Directions:
Look through the data for the string "computer". Copy every line where it is found.
--- Supplied entries ---
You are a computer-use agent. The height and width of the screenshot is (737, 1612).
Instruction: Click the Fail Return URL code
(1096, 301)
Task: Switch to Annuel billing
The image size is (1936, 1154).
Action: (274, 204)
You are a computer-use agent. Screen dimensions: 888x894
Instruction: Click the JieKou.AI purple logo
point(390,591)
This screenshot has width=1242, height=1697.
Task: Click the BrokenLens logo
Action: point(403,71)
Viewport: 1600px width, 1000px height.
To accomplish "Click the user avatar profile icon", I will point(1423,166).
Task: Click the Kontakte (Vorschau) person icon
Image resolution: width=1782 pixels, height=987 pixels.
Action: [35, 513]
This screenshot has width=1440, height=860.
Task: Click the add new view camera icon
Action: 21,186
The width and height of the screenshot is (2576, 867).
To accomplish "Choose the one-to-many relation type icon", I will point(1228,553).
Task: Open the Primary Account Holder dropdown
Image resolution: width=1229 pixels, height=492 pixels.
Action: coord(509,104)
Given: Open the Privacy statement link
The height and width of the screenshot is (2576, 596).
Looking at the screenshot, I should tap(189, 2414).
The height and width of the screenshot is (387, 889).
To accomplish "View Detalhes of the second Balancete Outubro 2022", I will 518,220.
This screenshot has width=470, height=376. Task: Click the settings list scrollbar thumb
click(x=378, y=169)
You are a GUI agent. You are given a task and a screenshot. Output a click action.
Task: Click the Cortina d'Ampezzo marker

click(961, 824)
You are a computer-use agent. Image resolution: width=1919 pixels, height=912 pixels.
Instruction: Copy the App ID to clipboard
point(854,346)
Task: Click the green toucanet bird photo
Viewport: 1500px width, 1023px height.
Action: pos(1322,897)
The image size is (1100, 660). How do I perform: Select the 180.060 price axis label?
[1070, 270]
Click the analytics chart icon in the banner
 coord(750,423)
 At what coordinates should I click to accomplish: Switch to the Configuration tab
---
Finished task:
You are a computer-use agent. The height and width of the screenshot is (737, 1612).
You are a computer-use agent. Screen dimensions: 888x894
You are a computer-use agent. Image resolution: width=1919 pixels, height=912 pixels.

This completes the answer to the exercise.